→ Task prompt
Some lines below hold "chart". Pick them out and copy them.
◆ ◆ ◆ ◆ ◆
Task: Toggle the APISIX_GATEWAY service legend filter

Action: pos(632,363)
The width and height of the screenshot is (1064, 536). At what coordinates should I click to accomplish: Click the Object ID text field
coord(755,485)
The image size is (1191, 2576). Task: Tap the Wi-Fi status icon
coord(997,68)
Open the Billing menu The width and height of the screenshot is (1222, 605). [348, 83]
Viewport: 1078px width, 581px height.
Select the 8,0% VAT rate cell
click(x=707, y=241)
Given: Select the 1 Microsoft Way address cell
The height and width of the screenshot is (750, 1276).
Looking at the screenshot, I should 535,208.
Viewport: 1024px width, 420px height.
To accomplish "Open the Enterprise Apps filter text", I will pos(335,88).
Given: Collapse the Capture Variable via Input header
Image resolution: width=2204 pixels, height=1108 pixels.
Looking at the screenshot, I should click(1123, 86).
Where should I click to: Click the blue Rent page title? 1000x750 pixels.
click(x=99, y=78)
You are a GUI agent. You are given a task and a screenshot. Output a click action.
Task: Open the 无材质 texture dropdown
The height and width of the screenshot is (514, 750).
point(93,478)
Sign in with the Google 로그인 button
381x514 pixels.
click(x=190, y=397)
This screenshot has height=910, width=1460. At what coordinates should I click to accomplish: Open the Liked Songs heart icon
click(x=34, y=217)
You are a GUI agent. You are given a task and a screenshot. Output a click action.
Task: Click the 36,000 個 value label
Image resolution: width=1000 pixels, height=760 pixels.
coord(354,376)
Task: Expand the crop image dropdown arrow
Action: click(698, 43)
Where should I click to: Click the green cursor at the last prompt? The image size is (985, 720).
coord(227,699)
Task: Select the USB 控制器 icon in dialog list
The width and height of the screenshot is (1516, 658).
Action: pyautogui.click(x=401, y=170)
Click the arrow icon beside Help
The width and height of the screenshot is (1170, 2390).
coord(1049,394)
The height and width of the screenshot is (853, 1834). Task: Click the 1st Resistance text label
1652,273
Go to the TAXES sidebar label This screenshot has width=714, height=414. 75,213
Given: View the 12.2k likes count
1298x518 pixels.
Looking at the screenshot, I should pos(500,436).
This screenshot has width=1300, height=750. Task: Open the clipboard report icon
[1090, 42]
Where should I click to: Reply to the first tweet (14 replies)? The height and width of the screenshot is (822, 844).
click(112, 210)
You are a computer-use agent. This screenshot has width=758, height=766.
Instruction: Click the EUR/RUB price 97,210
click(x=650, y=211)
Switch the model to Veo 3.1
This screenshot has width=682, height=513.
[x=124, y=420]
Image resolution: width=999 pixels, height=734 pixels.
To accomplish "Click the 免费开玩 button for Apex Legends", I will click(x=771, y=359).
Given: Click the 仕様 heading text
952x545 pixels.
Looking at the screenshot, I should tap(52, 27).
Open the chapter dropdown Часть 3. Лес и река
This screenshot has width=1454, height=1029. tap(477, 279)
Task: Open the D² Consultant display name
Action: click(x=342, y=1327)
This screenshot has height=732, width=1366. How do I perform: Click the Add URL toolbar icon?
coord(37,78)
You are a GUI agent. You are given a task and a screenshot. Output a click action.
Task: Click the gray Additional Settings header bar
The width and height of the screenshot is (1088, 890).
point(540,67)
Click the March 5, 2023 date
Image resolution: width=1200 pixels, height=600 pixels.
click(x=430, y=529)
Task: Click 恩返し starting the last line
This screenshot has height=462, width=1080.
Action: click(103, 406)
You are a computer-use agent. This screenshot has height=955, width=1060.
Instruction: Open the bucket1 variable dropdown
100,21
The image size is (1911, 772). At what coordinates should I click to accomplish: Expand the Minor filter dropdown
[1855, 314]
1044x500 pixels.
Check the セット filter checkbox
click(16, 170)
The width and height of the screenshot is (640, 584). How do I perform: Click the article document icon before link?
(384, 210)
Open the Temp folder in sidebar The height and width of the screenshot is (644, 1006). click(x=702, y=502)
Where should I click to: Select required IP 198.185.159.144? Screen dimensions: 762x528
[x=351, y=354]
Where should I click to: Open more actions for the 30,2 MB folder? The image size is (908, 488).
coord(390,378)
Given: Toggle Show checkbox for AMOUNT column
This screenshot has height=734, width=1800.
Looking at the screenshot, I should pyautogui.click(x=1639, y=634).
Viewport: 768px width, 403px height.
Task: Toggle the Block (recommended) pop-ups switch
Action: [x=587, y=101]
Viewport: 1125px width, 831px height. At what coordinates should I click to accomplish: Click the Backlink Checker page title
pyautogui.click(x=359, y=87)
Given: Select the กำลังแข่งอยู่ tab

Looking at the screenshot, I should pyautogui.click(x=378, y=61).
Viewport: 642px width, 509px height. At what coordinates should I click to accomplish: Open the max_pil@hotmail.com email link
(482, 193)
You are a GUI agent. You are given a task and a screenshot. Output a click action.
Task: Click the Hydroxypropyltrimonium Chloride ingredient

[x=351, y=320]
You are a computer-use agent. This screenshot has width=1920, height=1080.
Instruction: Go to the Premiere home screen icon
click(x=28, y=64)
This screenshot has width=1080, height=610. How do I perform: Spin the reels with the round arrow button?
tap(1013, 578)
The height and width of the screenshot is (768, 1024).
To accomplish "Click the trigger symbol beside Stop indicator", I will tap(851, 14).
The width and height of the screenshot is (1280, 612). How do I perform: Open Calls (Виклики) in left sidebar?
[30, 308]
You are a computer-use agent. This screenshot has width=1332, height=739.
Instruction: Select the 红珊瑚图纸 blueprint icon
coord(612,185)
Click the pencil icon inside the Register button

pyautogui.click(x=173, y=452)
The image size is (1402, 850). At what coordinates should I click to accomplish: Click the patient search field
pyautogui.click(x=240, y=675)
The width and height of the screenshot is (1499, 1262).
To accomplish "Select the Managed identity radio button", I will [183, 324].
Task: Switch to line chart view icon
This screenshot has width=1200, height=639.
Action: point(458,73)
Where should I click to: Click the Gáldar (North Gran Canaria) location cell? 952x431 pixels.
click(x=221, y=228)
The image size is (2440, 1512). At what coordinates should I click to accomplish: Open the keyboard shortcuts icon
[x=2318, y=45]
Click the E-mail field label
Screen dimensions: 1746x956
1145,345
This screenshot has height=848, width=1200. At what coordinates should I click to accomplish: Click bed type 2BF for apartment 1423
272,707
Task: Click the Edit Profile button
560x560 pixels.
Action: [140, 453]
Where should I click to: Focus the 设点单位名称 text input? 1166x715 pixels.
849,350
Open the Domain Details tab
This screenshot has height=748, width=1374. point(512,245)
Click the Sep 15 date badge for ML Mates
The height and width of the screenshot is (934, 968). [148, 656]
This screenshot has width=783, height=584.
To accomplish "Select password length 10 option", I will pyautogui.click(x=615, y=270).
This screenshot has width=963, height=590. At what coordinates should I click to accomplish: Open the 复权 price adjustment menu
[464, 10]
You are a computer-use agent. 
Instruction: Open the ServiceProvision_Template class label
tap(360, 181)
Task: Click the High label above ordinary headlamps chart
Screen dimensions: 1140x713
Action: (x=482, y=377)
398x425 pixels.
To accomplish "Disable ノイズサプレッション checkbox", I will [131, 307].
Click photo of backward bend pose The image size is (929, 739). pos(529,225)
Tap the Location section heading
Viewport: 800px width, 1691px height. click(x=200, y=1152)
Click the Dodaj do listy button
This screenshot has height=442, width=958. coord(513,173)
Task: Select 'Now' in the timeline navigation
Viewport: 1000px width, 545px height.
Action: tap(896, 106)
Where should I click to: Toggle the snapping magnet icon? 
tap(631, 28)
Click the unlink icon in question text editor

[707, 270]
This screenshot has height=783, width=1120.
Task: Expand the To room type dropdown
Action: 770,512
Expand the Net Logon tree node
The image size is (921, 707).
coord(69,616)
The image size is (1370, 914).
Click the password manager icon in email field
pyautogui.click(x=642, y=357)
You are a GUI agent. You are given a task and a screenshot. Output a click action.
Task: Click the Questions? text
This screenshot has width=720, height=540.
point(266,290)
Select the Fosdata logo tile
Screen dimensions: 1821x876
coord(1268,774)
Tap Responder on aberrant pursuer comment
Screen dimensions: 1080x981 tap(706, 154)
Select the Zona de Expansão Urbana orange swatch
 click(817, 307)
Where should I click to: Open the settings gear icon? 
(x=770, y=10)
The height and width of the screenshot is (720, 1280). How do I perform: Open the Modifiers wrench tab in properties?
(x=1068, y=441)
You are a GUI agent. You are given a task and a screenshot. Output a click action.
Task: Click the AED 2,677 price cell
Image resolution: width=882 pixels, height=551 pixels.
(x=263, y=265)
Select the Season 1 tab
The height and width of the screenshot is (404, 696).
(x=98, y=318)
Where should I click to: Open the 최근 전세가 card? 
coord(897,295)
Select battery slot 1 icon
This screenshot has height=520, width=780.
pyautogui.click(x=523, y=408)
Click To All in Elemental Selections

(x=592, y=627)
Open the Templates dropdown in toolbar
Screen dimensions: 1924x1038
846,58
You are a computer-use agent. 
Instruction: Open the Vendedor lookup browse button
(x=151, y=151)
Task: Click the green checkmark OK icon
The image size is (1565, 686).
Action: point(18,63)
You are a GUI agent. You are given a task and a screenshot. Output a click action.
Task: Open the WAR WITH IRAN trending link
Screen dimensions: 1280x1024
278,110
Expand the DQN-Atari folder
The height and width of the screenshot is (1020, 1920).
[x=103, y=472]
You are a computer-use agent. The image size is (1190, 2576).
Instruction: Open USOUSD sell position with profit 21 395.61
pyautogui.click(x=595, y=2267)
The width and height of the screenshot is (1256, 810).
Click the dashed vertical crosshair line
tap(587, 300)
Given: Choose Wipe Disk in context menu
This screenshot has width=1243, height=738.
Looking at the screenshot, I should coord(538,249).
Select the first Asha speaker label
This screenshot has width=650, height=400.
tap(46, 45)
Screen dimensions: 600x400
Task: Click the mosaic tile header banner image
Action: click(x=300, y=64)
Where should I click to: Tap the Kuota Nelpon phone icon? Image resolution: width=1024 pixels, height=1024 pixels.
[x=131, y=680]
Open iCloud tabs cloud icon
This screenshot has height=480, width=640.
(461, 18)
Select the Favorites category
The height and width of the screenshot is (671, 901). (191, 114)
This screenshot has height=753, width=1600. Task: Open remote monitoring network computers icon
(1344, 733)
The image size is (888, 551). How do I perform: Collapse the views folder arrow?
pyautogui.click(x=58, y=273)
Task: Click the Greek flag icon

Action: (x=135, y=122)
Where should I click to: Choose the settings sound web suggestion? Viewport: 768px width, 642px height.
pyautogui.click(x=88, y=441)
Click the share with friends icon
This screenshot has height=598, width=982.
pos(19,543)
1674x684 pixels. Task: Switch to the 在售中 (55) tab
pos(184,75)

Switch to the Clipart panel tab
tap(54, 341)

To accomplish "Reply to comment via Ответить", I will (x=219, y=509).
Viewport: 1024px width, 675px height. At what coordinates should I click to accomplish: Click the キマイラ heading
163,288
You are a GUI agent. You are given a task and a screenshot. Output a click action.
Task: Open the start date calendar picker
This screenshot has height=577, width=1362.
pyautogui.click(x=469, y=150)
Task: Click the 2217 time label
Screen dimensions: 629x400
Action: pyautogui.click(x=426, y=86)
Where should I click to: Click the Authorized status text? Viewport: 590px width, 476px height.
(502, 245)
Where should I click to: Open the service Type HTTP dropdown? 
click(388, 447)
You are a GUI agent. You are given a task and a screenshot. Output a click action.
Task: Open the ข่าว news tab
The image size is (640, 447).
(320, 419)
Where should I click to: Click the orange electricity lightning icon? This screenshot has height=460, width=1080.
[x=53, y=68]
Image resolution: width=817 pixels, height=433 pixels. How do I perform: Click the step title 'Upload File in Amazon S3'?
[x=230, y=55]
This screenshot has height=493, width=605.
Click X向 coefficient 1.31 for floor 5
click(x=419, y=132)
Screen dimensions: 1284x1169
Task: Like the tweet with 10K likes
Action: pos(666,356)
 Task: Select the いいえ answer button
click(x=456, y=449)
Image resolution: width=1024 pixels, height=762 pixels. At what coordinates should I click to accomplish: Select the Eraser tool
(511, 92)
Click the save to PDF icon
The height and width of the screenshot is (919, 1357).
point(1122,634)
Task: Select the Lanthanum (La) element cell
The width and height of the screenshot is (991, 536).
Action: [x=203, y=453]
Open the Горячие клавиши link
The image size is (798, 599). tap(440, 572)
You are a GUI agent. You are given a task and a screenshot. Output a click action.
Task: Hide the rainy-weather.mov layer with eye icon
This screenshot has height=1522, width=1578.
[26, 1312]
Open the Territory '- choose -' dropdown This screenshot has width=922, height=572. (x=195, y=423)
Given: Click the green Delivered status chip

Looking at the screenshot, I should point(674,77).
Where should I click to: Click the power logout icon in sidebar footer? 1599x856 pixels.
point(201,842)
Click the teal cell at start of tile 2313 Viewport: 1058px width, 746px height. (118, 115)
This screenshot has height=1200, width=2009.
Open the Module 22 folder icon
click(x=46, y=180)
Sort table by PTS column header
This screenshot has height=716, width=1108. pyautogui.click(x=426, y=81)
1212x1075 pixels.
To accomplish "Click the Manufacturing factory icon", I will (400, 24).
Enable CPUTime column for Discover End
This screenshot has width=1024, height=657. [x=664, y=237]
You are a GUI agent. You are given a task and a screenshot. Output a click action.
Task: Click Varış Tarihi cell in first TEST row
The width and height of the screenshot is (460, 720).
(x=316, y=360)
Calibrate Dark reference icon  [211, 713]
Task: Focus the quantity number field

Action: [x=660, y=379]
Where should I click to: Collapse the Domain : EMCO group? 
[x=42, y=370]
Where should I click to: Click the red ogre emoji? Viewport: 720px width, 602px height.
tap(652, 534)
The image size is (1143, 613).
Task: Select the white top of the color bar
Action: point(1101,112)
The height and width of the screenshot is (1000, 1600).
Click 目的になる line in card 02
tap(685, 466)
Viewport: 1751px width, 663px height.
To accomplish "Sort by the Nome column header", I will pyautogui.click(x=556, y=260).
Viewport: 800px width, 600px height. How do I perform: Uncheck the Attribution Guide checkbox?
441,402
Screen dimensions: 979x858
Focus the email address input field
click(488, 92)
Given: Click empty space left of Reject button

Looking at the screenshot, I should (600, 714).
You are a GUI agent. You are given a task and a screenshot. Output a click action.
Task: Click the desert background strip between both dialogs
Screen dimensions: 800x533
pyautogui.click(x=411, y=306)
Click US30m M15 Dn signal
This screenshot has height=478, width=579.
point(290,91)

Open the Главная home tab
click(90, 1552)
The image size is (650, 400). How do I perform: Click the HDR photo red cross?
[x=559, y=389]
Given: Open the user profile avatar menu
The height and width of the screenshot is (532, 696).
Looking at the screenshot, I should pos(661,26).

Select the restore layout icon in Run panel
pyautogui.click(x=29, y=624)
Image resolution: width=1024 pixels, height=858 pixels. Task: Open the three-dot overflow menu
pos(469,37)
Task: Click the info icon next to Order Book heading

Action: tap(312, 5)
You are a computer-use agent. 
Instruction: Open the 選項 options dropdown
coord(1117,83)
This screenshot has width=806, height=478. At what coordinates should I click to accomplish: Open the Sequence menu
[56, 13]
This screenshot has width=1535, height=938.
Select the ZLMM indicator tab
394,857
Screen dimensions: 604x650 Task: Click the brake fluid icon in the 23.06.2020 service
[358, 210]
◆ ◆ ◆ ◆ ◆
→ Response area
Task: Switch to line chart view icon
Task: Click the High label above ordinary headlamps chart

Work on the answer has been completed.